Mar-a-Lago meetup. President Trump will meet with Chinese President Xi Jinping in early April for talks at Trump’s private, for-profit Mar-a-Lago club in early April. Trump and Xi have never met and spoken only once by phone, but Trump has gone on something of a tirade against Xi and Beijing, making the meetup a hotly anticipated one. Trump has hammered China for allegedly exploiting global trade rules and its more lenient attitude towards North Korean provocations, but backed off from abandoning the longstanding U.S. “One China” policy in his phone call with Xi. Both trade and North Korea are expected to be high on the list of subjects discussed at Mar-a-Lago.
How soon is now? Vladimir Putin is notorious for keeping world leaders waiting but the Russian president is getting impatient that he hasn’t had a meeting with President Trump yet. The Washington Post reports that Putin is annoyed that Trump has been “barred from implementing his agenda by unspecified Washington denizens allegedly keen to scuttle a rapprochement between the U.S. and Russia.” Putin told reporters that Moscow is ready for a meeting and a reset in relations but will likely have to wait until “squabbles” in American politics over Russia die down.

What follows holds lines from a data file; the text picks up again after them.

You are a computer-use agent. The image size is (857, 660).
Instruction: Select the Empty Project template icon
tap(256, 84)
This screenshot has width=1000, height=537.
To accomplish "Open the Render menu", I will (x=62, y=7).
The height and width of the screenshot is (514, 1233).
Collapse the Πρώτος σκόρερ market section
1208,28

Confirmation. Senate Democrats tried to grill the Trump administration’s nominee for Air Force Secretary on her past as a contractor but Heather Wilson, a former congresswoman from New Mexico, managed to evade answering directly during her hearing on Thursday. The Hill reports that Democrats on the Armed Services Committee pressed Wilson on her work for Sandia National Laboratories, which a Department of Energy Inspector General’s report concluded earned her $464,000 despite no evidence she carried out any work. Wilson didn’t offer direct answers about why she was unable to prove she carried out the work. Despite the questions, Wilson appears set to glide through confirmation with bipartisan approval.
Pew pew pew. The Air Force and Marine Corps could one day strap lasers to the V-22 Osprey in order to give special operators more firepower so they could shoot their way out of a jam if need be. DOD Buzz was on hand as Boeing’s business development chief John “Bones” Parker told reporters that the services are pressing to add offensive weapons to the tiltrotor aircraft and are open to creative solutions. Boeing has already tested out arming the Osprey with rockets and missiles but says the services say they’d also be ok trying out non-lethal weapons like sound waves.

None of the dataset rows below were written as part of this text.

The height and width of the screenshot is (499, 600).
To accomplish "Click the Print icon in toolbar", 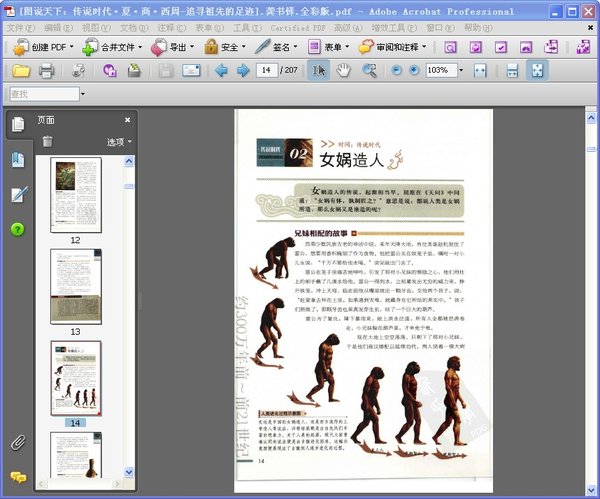I will 46,70.
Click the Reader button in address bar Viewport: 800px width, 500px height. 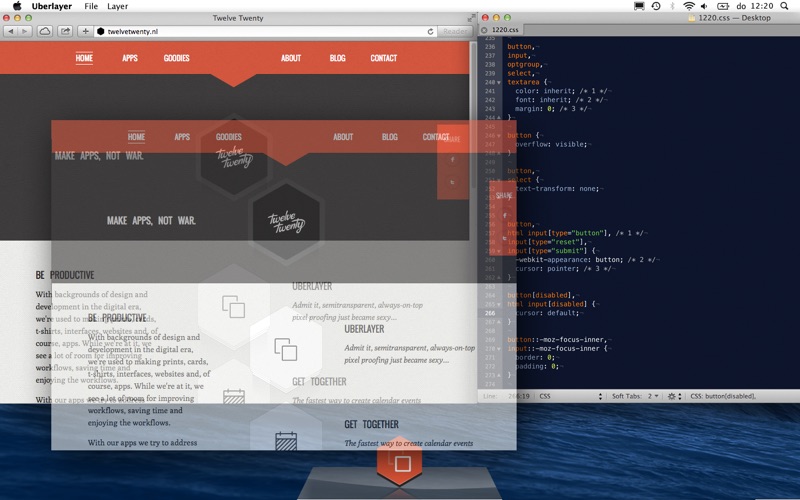(454, 31)
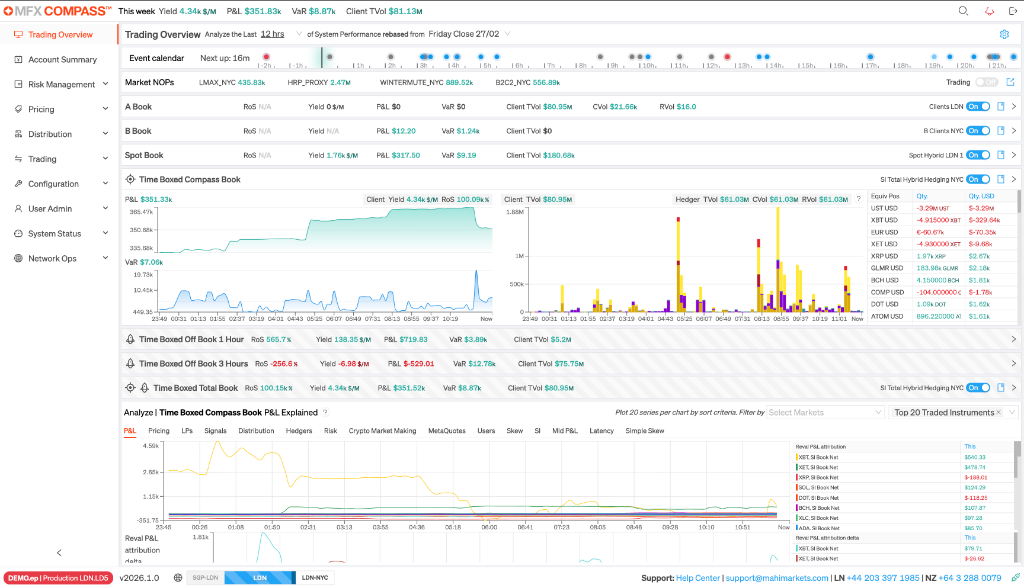Click bell icon of Time Boxed Off Book 1 Hour
The width and height of the screenshot is (1024, 588).
[x=130, y=339]
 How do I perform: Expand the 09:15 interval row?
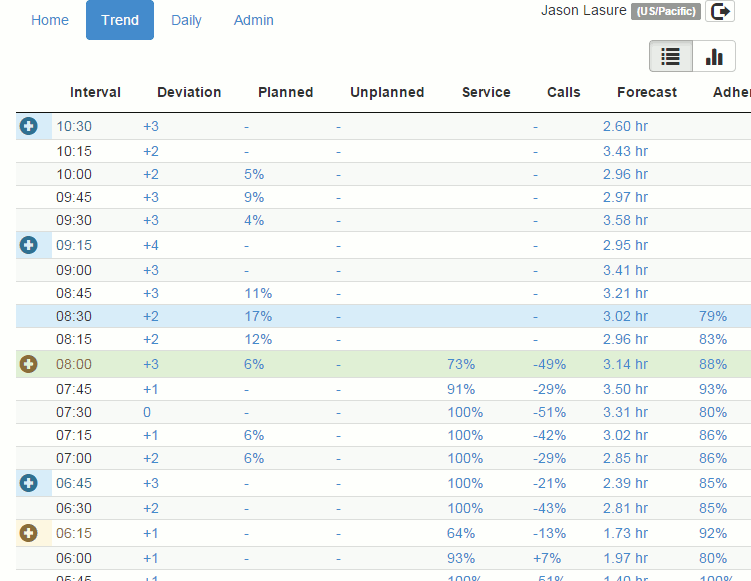click(28, 245)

Response. The U.S. is convinced that Russia has violated the Intermediate-Range Nuclear Forces (INF) treaty Experts with its deployment of a new nuclear-capable cruise missile. What’s less clear is what the U.S. should do about it. USNI News reports that a handful of experts testified that the U.S. has a number of ways to respond to the violation. Among the options discussed were building a new conventional air-launched cruise missile, exporting American cruise missiles to European allies, and deploying missiles and artillery to Eastern Europe.

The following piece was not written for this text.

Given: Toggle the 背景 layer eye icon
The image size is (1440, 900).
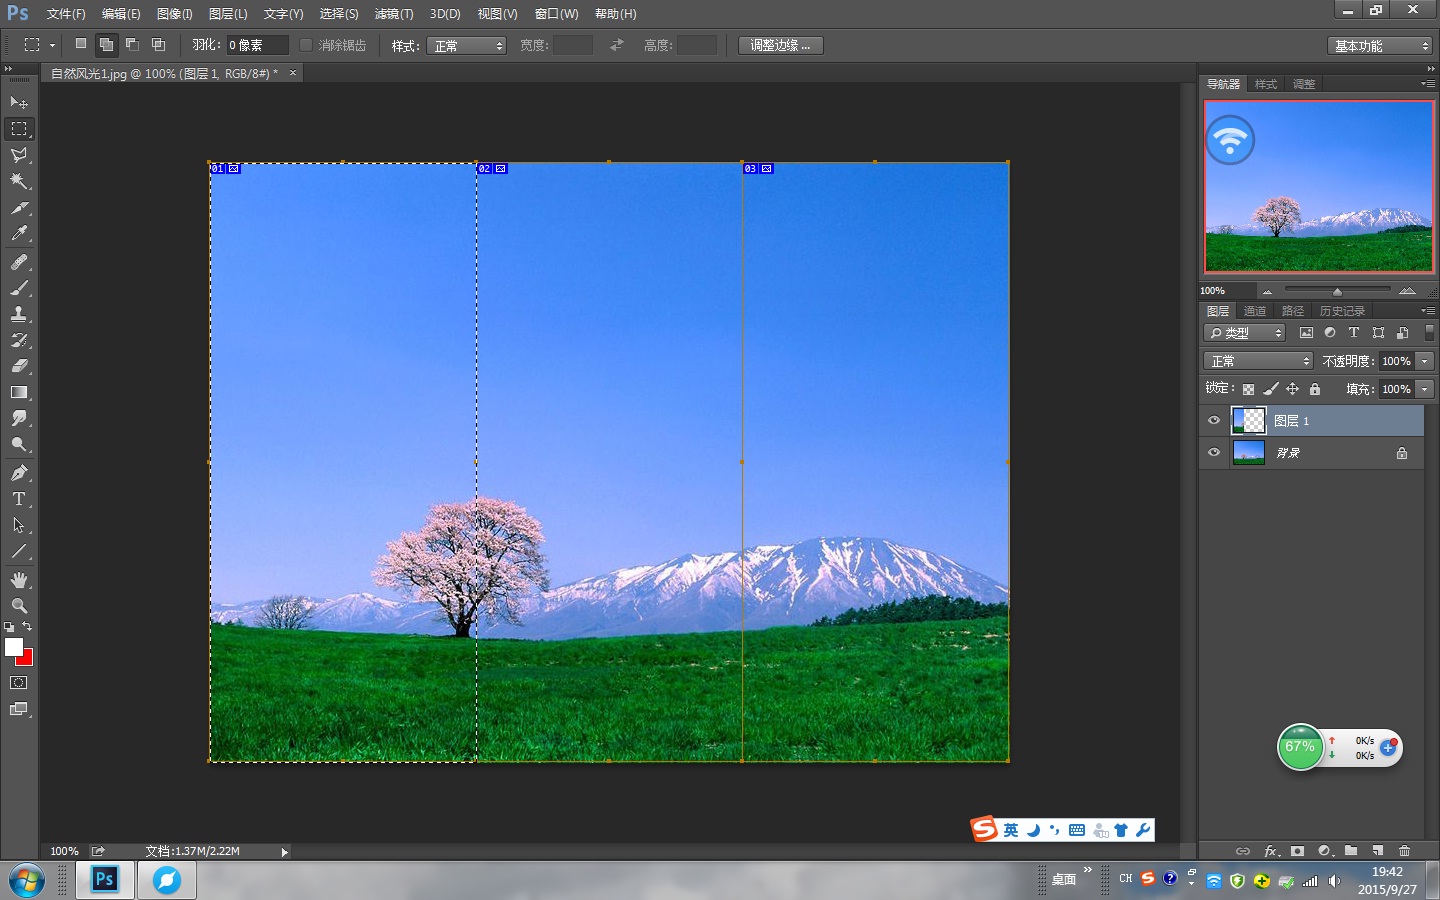Looking at the screenshot, I should pos(1214,453).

Valor. The armed services have handed out a number of awards for valor to troops since 9/11, the narratives for which have been shrouded in secrecy. But on Thursday USA Today published a summary of documents handed over by the Army containing the classified details of a dozen Silver Stars awarded to special operations soldiers for actions in Iraq and Afghanistan. The narratives reveal stories of soldiers risking their lives to save comrades, braving gunfire from Afghan Taliban and Iraqi insurgents, fighting while injured, and refusing medical treatment until fellow soldiers were attended to.